TASKS —
- A) Copy the passage of the raw chicken article word for word, beginning at the words "Raw chicken should" and stopping after the words "prevent bacterial growth.".
- B) State whether each statement agrees with the raw chicken article, answering yes or no and quoting the deciding words: (i) Raw chicken should be kept in the refrigerator at 4°C (40°F) or below. (ii) Rinsing raw chicken under running water kills its bacteria. (iii) A board used for raw chicken may also be used for vegetables.

TEXT SEGMENT —

- - -

Don’t make this mistake! Here’s how you should handle raw chicken

Don’t Make This Mistake! Here’s How You Should Handle Raw Chicken

Raw chicken is one of the most commonly used proteins in kitchens worldwide, but it also comes with one of the highest risks of foodborne illness. Improper handling can expose you and your family to harmful bacteria such as Salmonella and Campylobacter, which are leading causes of food poisoning. To stay safe while enjoying your favorite chicken dishes, it’s important to follow proper food safety practices.

1. Never Wash Raw Chicken

Many people believe rinsing raw chicken under running water cleans it. In reality, this spreads bacteria onto your sink, countertops, and nearby utensils. Cooking chicken thoroughly kills bacteria—not washing it.

2. Use Separate Cutting Boards

Cross-contamination is a major risk when handling raw poultry. Always use a dedicated cutting board and knife for raw chicken, and never use the same board for vegetables, fruits, or ready-to-eat foods.

3. Store Chicken at the Right Temperature

Raw chicken should be stored in the refrigerator at 4°C (40°F) or below and used within 1–2 days. If you don’t plan to cook it soon, freeze it at -18°C (0°F) to prevent bacterial growth.

- - -

ENTRIES PROVIDED —
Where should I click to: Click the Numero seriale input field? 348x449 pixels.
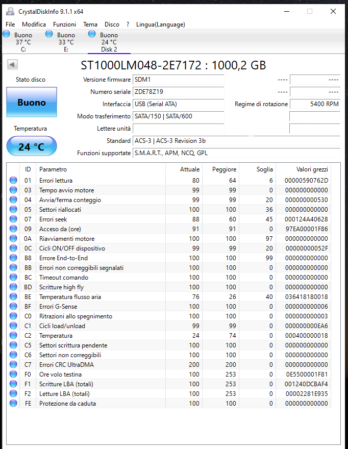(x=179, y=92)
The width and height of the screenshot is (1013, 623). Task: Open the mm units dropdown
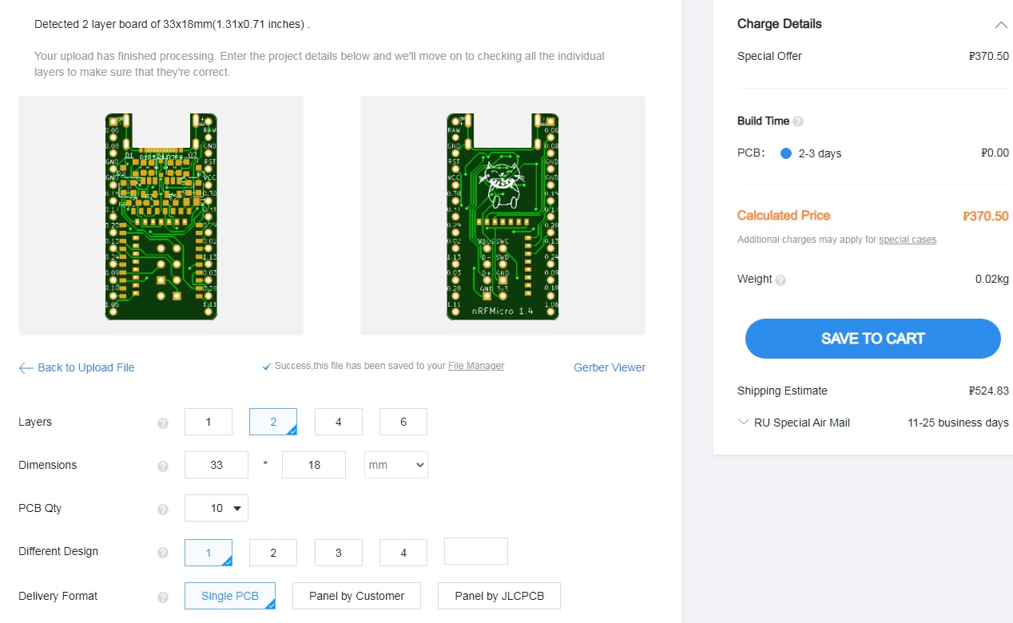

- - -

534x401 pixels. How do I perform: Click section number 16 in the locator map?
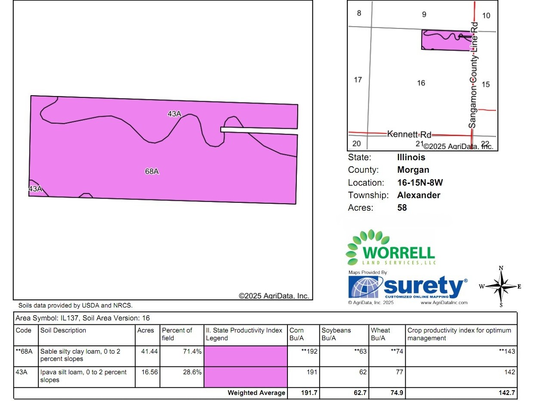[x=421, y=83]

- - -

ANSWERS TO THE PROBLEMS —
- A)
Raw chicken should be stored in the refrigerator at 4°C (40°F) or below and used within 1–2 days. If you don’t plan to cook it soon, freeze it at -18°C (0°F) to prevent bacterial growth.

- B)
(i) Yes: "Raw chicken should be stored in the refrigerator at 4°C (40°F) or below"
(ii) No: "Cooking chicken thoroughly kills bacteria—not washing it."
(iii) No: "never use the same board for vegetables, fruits, or ready-to-eat foods"